_Aim of the exercise_. Of all the entries below, retype only the lines from the one with "Task: Collapse the" through the one with "Given: Open Crediti formativi side tab", exactly as they appear.

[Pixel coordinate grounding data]

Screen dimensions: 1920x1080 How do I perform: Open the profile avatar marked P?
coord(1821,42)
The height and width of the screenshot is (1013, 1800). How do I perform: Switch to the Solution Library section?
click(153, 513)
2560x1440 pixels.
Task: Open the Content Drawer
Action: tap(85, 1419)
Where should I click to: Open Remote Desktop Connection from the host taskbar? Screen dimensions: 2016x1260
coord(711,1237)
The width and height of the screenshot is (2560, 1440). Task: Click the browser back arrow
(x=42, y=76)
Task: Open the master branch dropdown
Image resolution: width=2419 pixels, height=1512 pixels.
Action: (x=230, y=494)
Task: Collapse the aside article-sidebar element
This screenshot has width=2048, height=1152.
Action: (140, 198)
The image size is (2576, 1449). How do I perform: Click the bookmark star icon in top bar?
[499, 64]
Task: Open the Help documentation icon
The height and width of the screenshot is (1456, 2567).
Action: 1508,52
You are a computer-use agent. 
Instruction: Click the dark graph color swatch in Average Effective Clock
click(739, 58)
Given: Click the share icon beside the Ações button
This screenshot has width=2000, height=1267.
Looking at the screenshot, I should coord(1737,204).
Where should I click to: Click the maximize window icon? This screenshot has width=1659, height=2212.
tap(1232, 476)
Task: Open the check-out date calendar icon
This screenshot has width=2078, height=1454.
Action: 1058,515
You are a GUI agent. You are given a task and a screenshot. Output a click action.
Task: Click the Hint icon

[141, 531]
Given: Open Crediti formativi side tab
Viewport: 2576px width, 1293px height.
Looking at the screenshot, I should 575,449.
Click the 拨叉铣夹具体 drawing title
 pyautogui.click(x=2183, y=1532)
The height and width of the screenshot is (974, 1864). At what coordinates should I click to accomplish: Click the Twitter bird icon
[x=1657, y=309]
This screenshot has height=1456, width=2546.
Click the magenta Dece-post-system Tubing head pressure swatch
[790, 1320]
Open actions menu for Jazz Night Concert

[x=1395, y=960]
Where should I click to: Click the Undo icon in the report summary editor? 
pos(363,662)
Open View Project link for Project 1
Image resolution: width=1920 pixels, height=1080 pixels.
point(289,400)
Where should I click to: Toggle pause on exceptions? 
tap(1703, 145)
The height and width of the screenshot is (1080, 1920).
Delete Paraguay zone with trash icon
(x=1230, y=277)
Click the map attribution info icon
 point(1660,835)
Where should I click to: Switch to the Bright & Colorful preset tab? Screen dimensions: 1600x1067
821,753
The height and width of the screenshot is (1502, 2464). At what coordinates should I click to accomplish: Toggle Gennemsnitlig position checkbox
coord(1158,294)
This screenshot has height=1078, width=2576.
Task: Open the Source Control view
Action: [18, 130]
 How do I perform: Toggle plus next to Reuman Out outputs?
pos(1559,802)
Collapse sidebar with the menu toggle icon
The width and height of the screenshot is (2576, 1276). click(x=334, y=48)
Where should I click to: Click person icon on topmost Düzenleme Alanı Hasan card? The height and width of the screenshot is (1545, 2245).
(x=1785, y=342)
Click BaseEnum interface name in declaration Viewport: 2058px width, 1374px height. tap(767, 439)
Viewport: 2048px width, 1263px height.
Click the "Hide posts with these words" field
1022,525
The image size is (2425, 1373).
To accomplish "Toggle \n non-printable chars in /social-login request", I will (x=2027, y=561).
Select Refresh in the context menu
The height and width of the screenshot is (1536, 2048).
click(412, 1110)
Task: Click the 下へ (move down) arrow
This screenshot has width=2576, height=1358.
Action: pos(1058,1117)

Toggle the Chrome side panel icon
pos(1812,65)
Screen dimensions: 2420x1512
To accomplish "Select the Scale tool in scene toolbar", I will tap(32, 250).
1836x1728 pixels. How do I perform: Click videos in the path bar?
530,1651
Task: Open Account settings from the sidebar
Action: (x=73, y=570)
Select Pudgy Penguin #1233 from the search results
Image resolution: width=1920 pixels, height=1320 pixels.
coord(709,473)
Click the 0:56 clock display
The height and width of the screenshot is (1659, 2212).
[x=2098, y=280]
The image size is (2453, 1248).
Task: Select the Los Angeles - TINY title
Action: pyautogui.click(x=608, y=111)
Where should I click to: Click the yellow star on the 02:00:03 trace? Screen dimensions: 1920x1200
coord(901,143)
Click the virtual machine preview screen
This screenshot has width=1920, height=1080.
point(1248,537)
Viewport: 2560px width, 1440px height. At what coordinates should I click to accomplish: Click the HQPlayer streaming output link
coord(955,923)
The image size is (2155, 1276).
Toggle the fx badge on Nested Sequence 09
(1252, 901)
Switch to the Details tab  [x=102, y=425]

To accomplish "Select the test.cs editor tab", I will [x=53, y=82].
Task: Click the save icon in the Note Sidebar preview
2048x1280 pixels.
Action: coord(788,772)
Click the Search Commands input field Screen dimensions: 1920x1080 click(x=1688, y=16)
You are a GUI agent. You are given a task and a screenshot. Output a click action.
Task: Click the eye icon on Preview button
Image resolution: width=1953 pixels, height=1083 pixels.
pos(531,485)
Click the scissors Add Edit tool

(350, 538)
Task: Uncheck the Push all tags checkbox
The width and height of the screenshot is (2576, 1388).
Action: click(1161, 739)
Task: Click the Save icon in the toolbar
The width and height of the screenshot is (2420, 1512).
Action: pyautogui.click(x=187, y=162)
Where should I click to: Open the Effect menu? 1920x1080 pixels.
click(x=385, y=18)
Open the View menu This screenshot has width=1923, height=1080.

_Reply_.
Task: Collapse the aside article-sidebar element
This screenshot has width=2048, height=1152.
Action: (140, 198)
The image size is (2576, 1449). How do I perform: Click the bookmark star icon in top bar?
[499, 64]
Task: Open the Help documentation icon
The height and width of the screenshot is (1456, 2567).
Action: 1508,52
You are a computer-use agent. 
Instruction: Click the dark graph color swatch in Average Effective Clock
click(739, 58)
Given: Click the share icon beside the Ações button
This screenshot has width=2000, height=1267.
Looking at the screenshot, I should coord(1737,204).
Where should I click to: Click the maximize window icon? This screenshot has width=1659, height=2212.
tap(1232, 476)
Task: Open the check-out date calendar icon
This screenshot has width=2078, height=1454.
Action: 1058,515
You are a GUI agent. You are given a task and a screenshot. Output a click action.
Task: Click the Hint icon

[141, 531]
Given: Open Crediti formativi side tab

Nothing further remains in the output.